Type out the records again, exactly as they are.

#### Data in this exercise

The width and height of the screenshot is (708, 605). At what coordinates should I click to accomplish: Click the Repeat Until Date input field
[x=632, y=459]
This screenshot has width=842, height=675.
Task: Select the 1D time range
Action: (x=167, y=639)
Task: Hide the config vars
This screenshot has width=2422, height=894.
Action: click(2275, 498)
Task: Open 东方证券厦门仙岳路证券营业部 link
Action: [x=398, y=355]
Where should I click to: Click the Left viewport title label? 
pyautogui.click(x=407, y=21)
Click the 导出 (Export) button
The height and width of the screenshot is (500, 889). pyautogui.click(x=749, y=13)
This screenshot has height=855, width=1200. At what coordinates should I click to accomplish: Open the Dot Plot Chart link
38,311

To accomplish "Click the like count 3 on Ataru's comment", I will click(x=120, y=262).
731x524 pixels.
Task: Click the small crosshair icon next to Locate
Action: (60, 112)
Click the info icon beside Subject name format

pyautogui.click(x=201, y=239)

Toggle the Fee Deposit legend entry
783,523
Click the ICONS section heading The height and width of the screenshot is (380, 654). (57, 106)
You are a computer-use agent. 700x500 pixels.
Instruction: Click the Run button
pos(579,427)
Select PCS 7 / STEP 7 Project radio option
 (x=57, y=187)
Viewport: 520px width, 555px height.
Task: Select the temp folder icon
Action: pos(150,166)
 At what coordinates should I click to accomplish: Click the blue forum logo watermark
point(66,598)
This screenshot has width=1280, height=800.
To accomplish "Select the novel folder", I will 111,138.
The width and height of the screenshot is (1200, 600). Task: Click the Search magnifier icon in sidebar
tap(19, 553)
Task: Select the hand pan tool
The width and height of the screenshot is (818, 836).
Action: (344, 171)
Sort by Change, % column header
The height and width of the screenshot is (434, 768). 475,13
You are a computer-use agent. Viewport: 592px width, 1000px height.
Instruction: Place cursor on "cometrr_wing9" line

########

** Reply **
The width and height of the screenshot is (708, 605). At what coordinates should I click to accomplish: Click the Repeat Until Date input field
[x=632, y=459]
This screenshot has width=842, height=675.
Task: Select the 1D time range
Action: (x=167, y=639)
Task: Hide the config vars
This screenshot has width=2422, height=894.
Action: click(2275, 498)
Task: Open 东方证券厦门仙岳路证券营业部 link
Action: [x=398, y=355]
Where should I click to: Click the Left viewport title label? 
pyautogui.click(x=407, y=21)
Click the 导出 (Export) button
The height and width of the screenshot is (500, 889). pyautogui.click(x=749, y=13)
This screenshot has height=855, width=1200. At what coordinates should I click to accomplish: Open the Dot Plot Chart link
38,311

To accomplish "Click the like count 3 on Ataru's comment", I will click(x=120, y=262).
731x524 pixels.
Task: Click the small crosshair icon next to Locate
Action: (60, 112)
Click the info icon beside Subject name format

pyautogui.click(x=201, y=239)

Toggle the Fee Deposit legend entry
783,523
Click the ICONS section heading The height and width of the screenshot is (380, 654). (57, 106)
You are a computer-use agent. 700x500 pixels.
Instruction: Click the Run button
pos(579,427)
Select PCS 7 / STEP 7 Project radio option
 (x=57, y=187)
Viewport: 520px width, 555px height.
Task: Select the temp folder icon
Action: pos(150,166)
 At what coordinates should I click to accomplish: Click the blue forum logo watermark
point(66,598)
This screenshot has width=1280, height=800.
To accomplish "Select the novel folder", I will 111,138.
The width and height of the screenshot is (1200, 600). Task: Click the Search magnifier icon in sidebar
tap(19, 553)
Task: Select the hand pan tool
The width and height of the screenshot is (818, 836).
Action: (344, 171)
Sort by Change, % column header
The height and width of the screenshot is (434, 768). 475,13
You are a computer-use agent. Viewport: 592px width, 1000px height.
Instruction: Place cursor on "cometrr_wing9" line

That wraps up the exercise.